Make an exact copy of the entries below and leave any picture out of it.

DATA SUPPLIED below:

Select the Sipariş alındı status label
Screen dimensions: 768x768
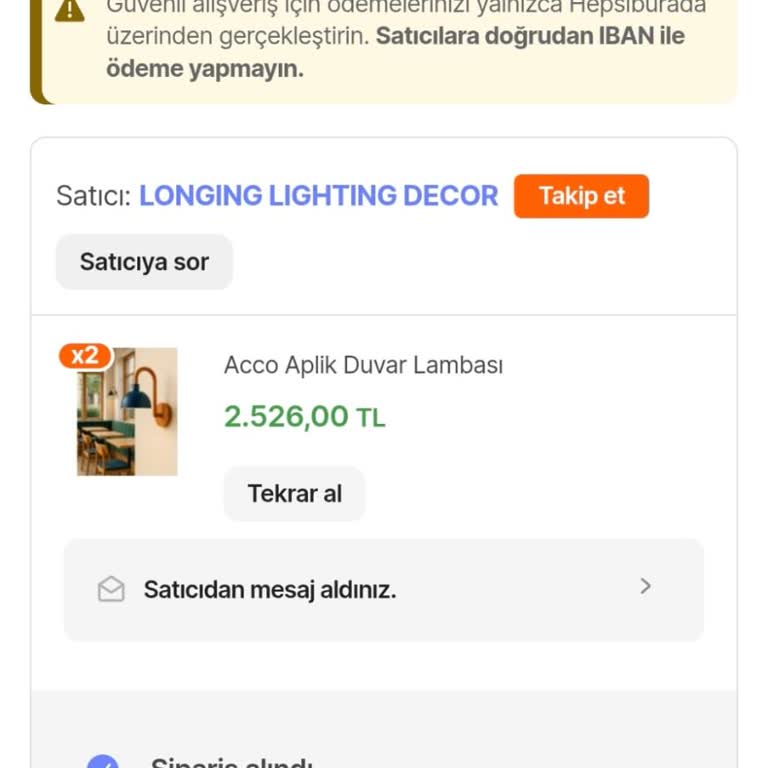(x=232, y=762)
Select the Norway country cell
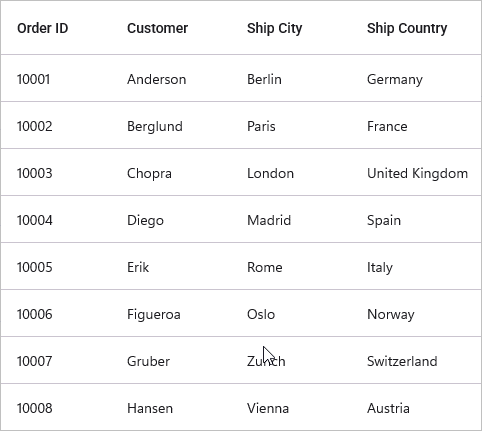The height and width of the screenshot is (431, 482). click(391, 315)
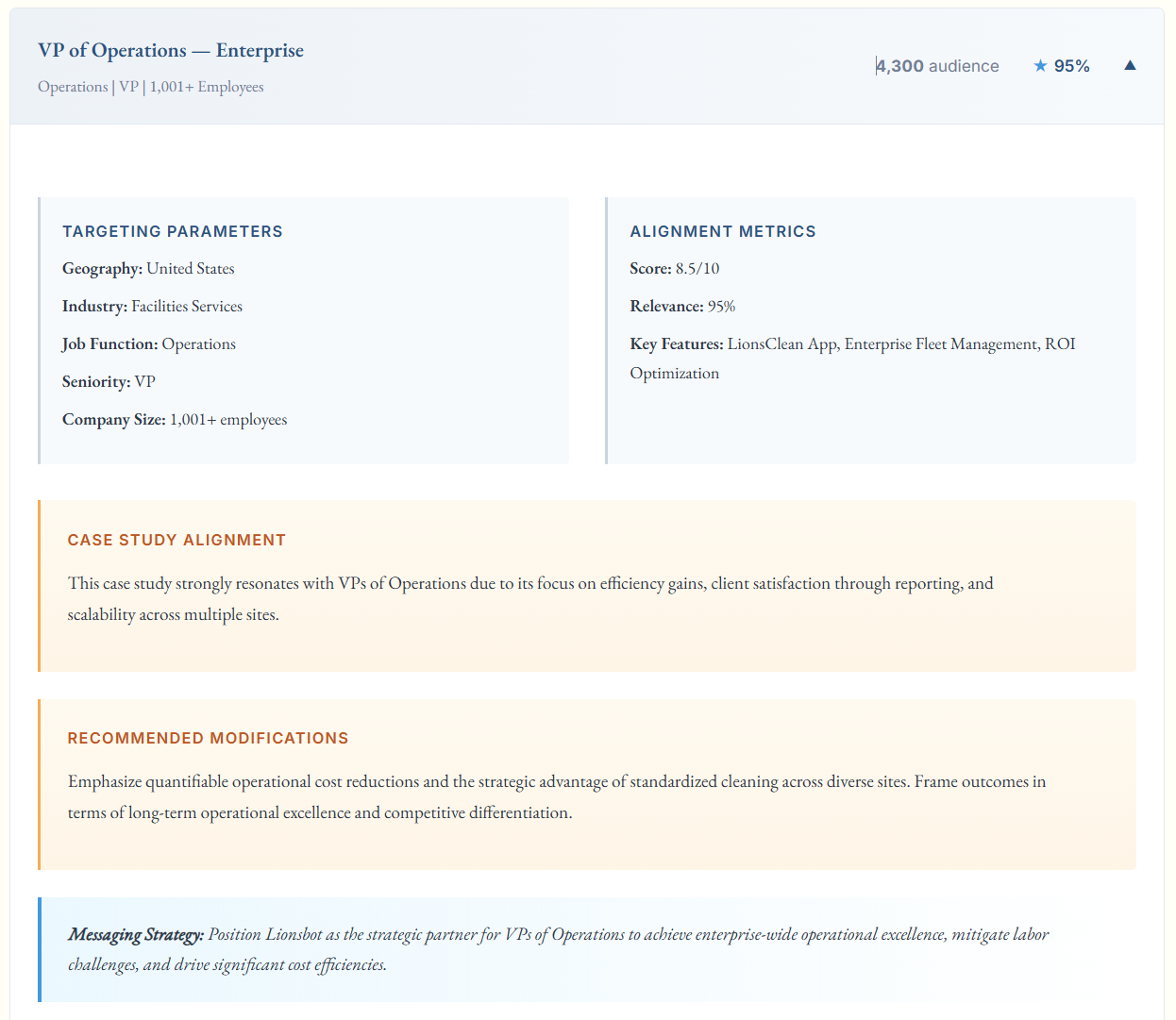Viewport: 1176px width, 1020px height.
Task: Click the Key Features list text
Action: (852, 358)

End of DATA SUPPLIED.

ANSWER:
Select the Sipariş alındı status label
Screen dimensions: 768x768
(x=232, y=762)
Select the Norway country cell
The height and width of the screenshot is (431, 482). click(391, 315)
Viewport: 1176px width, 1020px height.
Task: Click the Key Features list text
Action: (852, 358)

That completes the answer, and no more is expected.